A younger person, it makes all the sense in the world to go ROTH right away!

Small_be_logoWill Barnard, Barnard Enterprises, Inc.
E-Mail: info@barnardenterprises.com
Website: http://www.barnardenterprises.com
http://www.InvestorExperts.com


· Northern, California


Man, I am so happy I joined BP. You all are amazing! Thank you so much for all your suggestions and comments. Just to recap, it sounds like most of you advise against using a 401K (Solo or Self Directed) to purchase real estate because you lose some of the tax benefits that are already built into Real Estate. Very valid points, however, if an older 401K (from a previous employer) is enough to get you started now in REI, would you do it? Or would you try to find other ways to build funds, even if it meant sitting out for 6 or so months?


Private Money Lender · Los Angeles, California


It sounds like you have money burning a hole in your pocket, James :-).

The tax consequences noted above don't change because you currently have enough cash.

If you have enough money to buy a house now in a 401k, you have enough to loan on a house now in a 401k -- or, a few houses. That would be my preference (on short term flips). If it will only take you 6 months to reach a point where you can use your after tax income to purchase property, you could do that too. This would give you an opportunity to form some relationships and get the lay of the land.

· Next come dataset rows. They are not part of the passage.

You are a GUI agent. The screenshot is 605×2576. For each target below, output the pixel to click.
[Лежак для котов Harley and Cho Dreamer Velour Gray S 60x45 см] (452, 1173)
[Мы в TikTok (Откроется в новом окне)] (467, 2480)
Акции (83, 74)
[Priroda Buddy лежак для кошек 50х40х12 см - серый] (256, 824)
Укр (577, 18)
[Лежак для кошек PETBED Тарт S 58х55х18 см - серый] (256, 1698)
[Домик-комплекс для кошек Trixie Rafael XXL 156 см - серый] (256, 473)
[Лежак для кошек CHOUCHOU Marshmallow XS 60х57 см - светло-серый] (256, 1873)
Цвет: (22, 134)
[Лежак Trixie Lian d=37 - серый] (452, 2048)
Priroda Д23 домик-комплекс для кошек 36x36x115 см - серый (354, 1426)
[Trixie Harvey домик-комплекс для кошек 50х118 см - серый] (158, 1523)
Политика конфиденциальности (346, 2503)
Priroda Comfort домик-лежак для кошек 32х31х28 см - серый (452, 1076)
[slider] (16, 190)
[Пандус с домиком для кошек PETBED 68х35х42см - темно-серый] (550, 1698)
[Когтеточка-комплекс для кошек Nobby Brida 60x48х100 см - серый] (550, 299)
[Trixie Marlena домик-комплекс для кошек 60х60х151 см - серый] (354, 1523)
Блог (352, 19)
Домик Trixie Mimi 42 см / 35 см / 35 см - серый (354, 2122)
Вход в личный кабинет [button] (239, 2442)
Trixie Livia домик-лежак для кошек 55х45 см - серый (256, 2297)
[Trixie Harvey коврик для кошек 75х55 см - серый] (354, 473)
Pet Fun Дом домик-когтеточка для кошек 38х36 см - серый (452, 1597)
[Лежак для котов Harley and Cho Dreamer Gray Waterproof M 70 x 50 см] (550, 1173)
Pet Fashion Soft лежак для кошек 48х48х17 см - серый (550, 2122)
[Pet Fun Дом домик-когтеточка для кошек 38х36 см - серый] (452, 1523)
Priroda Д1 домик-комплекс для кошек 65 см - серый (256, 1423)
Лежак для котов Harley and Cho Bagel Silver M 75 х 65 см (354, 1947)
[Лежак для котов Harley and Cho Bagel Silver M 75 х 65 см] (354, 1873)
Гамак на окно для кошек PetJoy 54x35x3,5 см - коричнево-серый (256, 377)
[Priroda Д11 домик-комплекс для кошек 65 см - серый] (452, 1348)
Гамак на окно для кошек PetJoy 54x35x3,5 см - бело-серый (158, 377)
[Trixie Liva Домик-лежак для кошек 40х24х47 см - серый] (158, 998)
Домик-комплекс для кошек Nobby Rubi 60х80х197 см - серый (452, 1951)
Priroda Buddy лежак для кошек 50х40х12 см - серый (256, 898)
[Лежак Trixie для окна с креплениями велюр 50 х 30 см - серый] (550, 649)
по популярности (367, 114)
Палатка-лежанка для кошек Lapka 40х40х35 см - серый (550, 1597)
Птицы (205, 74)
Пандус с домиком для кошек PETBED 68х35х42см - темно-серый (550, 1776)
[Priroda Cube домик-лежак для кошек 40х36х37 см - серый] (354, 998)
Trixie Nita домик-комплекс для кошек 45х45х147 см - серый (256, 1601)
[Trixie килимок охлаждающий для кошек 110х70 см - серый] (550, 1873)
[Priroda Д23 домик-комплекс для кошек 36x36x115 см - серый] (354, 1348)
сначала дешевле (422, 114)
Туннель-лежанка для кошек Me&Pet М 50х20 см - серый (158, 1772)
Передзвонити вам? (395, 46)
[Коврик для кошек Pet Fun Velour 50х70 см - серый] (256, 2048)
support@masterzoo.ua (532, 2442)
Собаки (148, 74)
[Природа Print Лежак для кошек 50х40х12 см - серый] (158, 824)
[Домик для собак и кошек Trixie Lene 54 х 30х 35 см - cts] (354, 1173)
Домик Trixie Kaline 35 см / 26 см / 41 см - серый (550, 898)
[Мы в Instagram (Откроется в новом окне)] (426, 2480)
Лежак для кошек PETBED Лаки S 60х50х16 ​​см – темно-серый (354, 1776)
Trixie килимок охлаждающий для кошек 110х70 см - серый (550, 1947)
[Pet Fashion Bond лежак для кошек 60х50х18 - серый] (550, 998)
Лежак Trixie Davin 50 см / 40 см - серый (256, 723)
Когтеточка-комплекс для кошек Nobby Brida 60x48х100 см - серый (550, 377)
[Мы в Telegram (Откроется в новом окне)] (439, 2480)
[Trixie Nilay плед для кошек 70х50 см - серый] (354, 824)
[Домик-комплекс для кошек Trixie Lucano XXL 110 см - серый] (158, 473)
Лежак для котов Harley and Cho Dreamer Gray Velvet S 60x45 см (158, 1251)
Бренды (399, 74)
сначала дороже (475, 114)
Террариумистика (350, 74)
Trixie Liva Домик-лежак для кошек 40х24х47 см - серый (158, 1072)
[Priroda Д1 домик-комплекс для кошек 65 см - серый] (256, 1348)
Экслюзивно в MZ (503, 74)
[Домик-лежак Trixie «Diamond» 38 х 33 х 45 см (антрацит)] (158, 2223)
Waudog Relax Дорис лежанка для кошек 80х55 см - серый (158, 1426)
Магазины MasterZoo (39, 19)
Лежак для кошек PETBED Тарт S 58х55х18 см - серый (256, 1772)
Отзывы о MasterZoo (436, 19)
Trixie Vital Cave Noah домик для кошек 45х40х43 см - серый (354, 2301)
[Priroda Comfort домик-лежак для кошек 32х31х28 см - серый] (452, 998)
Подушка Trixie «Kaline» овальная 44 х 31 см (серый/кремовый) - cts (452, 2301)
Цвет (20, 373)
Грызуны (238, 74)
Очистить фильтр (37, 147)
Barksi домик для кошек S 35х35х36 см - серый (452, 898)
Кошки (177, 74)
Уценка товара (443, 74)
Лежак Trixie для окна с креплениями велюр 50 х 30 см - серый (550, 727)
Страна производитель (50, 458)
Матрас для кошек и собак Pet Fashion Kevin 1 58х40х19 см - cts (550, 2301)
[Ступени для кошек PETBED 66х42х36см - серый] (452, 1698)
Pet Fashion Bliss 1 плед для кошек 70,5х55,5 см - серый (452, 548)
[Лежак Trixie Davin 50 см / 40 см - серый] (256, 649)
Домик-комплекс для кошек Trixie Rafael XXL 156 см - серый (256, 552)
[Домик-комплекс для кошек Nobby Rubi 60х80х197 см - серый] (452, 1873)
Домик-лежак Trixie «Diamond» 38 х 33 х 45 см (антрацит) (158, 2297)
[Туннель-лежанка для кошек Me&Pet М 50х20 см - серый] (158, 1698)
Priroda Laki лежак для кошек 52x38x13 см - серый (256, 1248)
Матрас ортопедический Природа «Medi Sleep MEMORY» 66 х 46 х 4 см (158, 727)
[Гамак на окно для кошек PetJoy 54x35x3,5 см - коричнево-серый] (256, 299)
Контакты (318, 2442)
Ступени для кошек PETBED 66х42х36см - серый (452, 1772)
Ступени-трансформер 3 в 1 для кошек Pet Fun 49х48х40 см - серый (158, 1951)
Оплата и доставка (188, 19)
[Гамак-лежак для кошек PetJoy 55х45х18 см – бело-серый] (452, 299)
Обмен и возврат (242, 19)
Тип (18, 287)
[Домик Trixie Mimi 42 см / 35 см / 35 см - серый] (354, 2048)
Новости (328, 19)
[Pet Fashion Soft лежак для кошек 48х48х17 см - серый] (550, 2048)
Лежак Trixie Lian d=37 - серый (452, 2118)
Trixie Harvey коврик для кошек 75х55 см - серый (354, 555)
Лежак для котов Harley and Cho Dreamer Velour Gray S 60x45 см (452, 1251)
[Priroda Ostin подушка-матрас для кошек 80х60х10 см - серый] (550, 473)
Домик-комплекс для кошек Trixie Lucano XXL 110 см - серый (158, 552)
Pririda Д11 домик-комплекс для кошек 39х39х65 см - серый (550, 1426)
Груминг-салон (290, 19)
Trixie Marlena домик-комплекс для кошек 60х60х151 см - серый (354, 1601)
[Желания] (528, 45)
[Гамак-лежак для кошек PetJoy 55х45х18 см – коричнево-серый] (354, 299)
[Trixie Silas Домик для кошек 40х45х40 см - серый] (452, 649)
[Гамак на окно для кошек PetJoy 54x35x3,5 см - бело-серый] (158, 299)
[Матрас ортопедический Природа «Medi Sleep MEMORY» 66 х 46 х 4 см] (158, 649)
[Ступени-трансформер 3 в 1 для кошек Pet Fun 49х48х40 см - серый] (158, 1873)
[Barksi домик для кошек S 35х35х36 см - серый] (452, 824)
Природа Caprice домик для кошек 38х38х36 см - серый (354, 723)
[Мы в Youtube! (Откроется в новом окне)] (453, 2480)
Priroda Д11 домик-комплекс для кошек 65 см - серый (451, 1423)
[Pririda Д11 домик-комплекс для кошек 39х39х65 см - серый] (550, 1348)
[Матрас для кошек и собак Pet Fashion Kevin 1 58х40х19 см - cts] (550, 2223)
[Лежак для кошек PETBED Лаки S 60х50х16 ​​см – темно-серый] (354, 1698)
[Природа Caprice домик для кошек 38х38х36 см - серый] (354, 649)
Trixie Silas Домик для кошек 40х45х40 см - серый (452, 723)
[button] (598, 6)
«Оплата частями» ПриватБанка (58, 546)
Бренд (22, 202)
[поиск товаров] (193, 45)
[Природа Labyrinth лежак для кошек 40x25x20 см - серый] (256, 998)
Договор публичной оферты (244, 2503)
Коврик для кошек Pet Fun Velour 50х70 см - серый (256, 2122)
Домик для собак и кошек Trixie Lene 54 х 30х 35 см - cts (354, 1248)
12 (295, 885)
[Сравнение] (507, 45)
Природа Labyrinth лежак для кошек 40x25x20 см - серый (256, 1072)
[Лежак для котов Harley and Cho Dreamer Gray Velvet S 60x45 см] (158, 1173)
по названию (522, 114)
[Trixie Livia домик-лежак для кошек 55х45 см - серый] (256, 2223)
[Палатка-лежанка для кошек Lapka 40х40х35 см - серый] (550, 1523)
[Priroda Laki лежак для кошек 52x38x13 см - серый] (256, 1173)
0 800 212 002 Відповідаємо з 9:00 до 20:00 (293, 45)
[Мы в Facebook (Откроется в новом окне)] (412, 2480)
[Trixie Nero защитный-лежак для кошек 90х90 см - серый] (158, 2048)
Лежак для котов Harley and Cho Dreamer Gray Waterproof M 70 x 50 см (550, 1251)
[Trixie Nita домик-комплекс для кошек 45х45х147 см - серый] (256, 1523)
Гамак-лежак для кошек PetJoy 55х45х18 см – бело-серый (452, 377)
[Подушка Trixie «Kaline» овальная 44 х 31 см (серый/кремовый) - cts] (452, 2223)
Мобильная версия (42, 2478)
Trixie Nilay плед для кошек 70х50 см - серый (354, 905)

You're not specific about your real estate interests, but in my view, you could shelter your RE profits before tax in the 401k and build a large passive note and loan portfolio. Understand, we loan money, so I'm obviously biased in that direction, but you seem to be in a good position, James. Good luck.

Jeff


Commercial Landlord · Oshkosh, Wisconsin


What makes me nervous about 401k's are that who know's if congress gets greedy and goes to the moon with taxes on these regulated retirement plans. I just hate having my capital tied up in it. It doesnt even feel like mine especially when they are in trouble.
When I had a 401k I toke the hit:( Ya I probably shoulda put it into a roth but I didnt. I did use the 401k money to buy more income property when I left my earned income and transitioned to living on my income properties. In my defense it was less then 20k.
I like retirement income like the next guy but i also like liquidity and real estate is illiquid enough without putting more regulation onto it.
So here is my question? If we dont work a job anymore and are a long ways from retirement and we view our equity in our income property as retirement money as well why should it be in a plan of any type since its just tied up further by gov rules?
For example if I have a 3 million dollar complex and I get 10k a month off of it what benefit is there to keep some of that money tied up when I want access to all of it?
I mean to have the gov tell me I have to keep my dirty hands off my money. I can co mingle, I cant do this, I cant do that...
@#$% Uncle Sam he can keep his defined pensions and his 401k's and other various toilet paper they come up with to screw up an average guy. I know you grow tax free and all that but in my defense I can move my money without being tied into something. Taxes ya I know Il pay that or i could just keep the apt building to my death and let my son pay taxes instead. On my flips Im screwed having to pay fat taxes. Maybe what I need to do is strictly income and quit flipping so I dont get taxed to death.